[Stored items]
-- Opening Marker --

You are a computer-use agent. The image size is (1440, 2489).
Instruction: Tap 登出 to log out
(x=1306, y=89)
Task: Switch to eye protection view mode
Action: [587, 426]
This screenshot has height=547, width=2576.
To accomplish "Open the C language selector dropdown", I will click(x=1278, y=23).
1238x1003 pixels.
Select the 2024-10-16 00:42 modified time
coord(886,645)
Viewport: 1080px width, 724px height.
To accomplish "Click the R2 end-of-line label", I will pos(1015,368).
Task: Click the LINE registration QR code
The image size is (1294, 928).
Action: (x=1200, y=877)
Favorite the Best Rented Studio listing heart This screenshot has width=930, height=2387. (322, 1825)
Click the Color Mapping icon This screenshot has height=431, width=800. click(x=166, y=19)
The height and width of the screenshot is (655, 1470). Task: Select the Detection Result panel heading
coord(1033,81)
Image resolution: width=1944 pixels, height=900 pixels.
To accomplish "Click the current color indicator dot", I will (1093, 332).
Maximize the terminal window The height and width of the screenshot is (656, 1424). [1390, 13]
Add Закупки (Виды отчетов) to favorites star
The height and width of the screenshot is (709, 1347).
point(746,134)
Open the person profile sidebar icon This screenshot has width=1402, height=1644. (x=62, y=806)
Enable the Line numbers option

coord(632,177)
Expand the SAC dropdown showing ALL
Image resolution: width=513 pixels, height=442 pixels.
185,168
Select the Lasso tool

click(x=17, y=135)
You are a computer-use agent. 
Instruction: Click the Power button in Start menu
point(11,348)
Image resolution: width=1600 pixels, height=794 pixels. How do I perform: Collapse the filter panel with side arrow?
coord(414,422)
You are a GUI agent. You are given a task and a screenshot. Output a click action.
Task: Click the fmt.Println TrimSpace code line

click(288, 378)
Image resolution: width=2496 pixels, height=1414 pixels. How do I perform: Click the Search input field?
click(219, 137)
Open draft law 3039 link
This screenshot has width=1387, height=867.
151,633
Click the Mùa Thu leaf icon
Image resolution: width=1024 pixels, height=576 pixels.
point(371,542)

-- Closing Marker --

**Exercise description**
Your answer must consist only of the lines from the start of the records above through the line with "Image resolution: width=1944", each retyped exactly.

**Result**
You are a computer-use agent. The image size is (1440, 2489).
Instruction: Tap 登出 to log out
(x=1306, y=89)
Task: Switch to eye protection view mode
Action: [587, 426]
This screenshot has height=547, width=2576.
To accomplish "Open the C language selector dropdown", I will click(x=1278, y=23).
1238x1003 pixels.
Select the 2024-10-16 00:42 modified time
coord(886,645)
Viewport: 1080px width, 724px height.
To accomplish "Click the R2 end-of-line label", I will pos(1015,368).
Task: Click the LINE registration QR code
The image size is (1294, 928).
Action: (x=1200, y=877)
Favorite the Best Rented Studio listing heart This screenshot has width=930, height=2387. (322, 1825)
Click the Color Mapping icon This screenshot has height=431, width=800. click(x=166, y=19)
The height and width of the screenshot is (655, 1470). Task: Select the Detection Result panel heading
coord(1033,81)
Image resolution: width=1944 pixels, height=900 pixels.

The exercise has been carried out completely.